The committee was given 21 days to conduct the investigation and submit a report.


Sen. Ekpenyong, while presenting his motion, recounted that on June 16, 2024, 12 diesel cargoes totaling 660kt were exported by refineries to offshore Lome, Togo, for further distribution to West African markets, primarily Nigeria. He highlighted that the diesel’s quality was below Nigerian standards in terms of flash and sulfur levels. Despite this, the substandard diesel still entered the Nigerian market through ship-to-ship transfers and was discharged into Nigerian facilities.

Ekpenyong added that the diesel was priced below fair market value, constituting dumping under World Trade Organization (WTO) rules. He stressed that the WTO allows measures to protect local industries from dumping, such as anti-dumping duties and import restrictions.

He noted that despite recent revisions to diesel import standards by the Nigerian Midstream and Downstream Petroleum Regulatory Authority (NMDPRA) in line with the Petroleum Industry Act, 2021, enforcement of these standards was lacking. Ekpenyong criticized the MDPRA for persistently issuing import licenses for diesel and jet fuel despite sufficient local production capacity.

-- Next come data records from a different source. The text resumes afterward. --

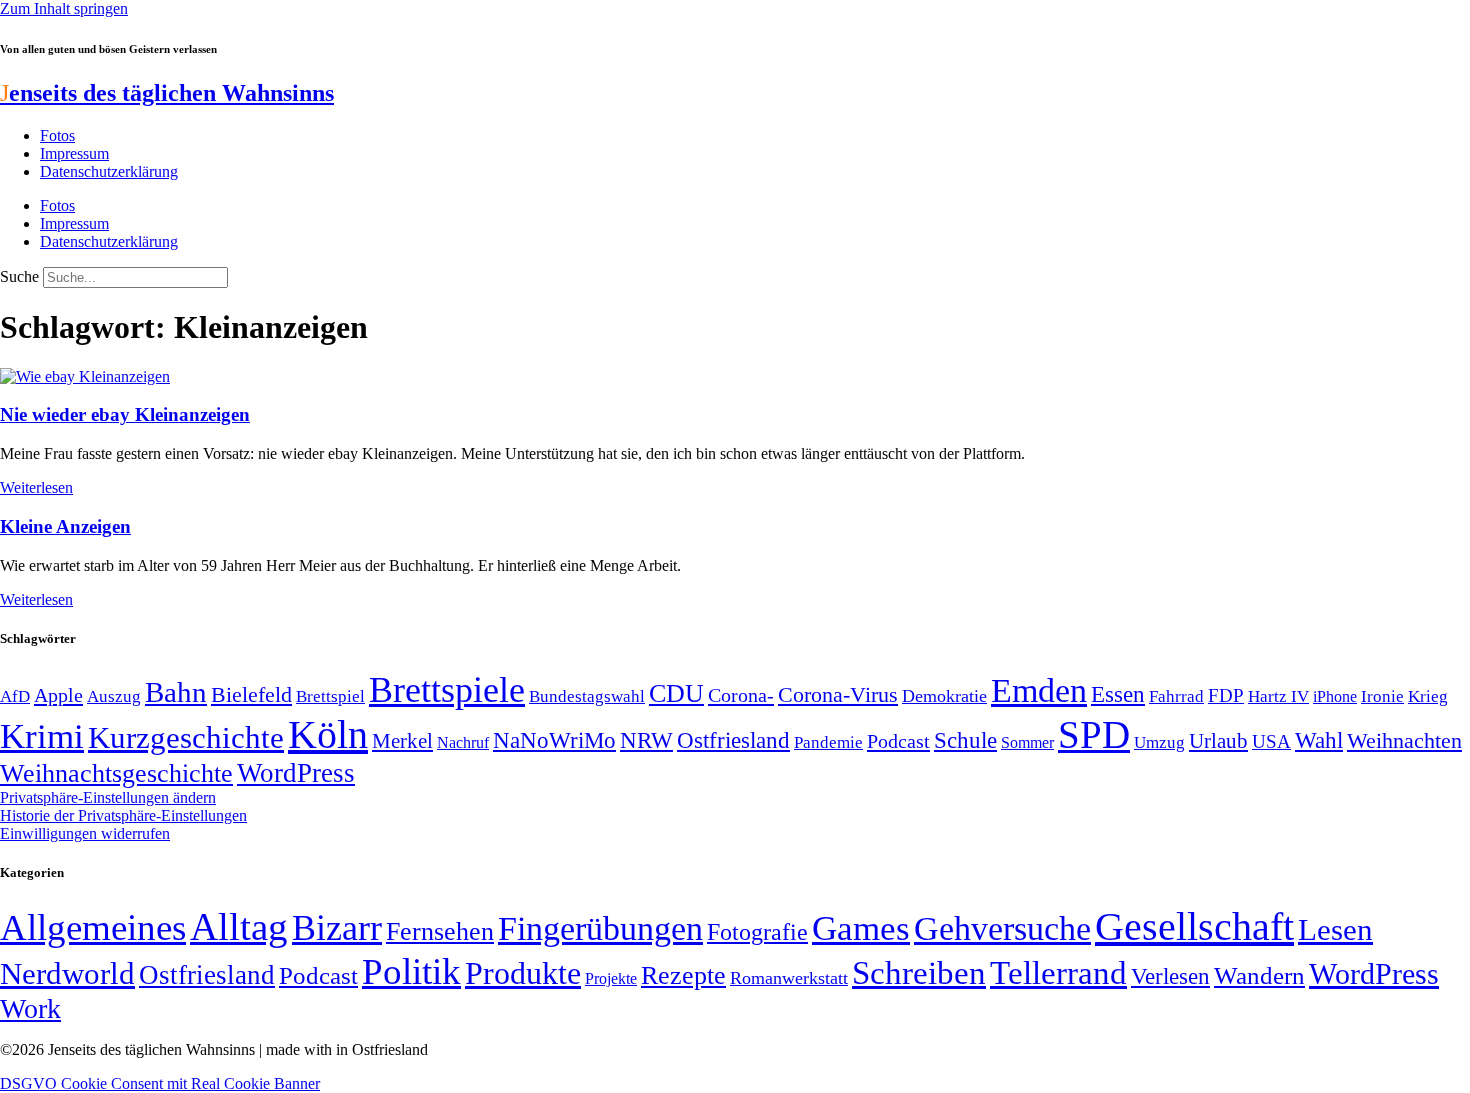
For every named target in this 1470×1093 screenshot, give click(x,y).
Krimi (42, 736)
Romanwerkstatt (789, 978)
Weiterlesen (36, 487)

The motion argued for a total ban on diesel imports to protect Nigerian industries and refineries, emphasizing that local production could meet national demand. It warned that continued importation would force local producers to shut down operations, resulting in a dump of dirty fuel in Nigeria and negative health and mechanical impacts from substandard diesel.

Senate President Akpabio, commenting on the motion’s passage, highlighted the investment of local investors in the oil and gas industry following the Petroleum Industry Act. He noted that these investors, including the Dangote Group with its $4 billion refinery investment, faced discouragement due to current industry practices.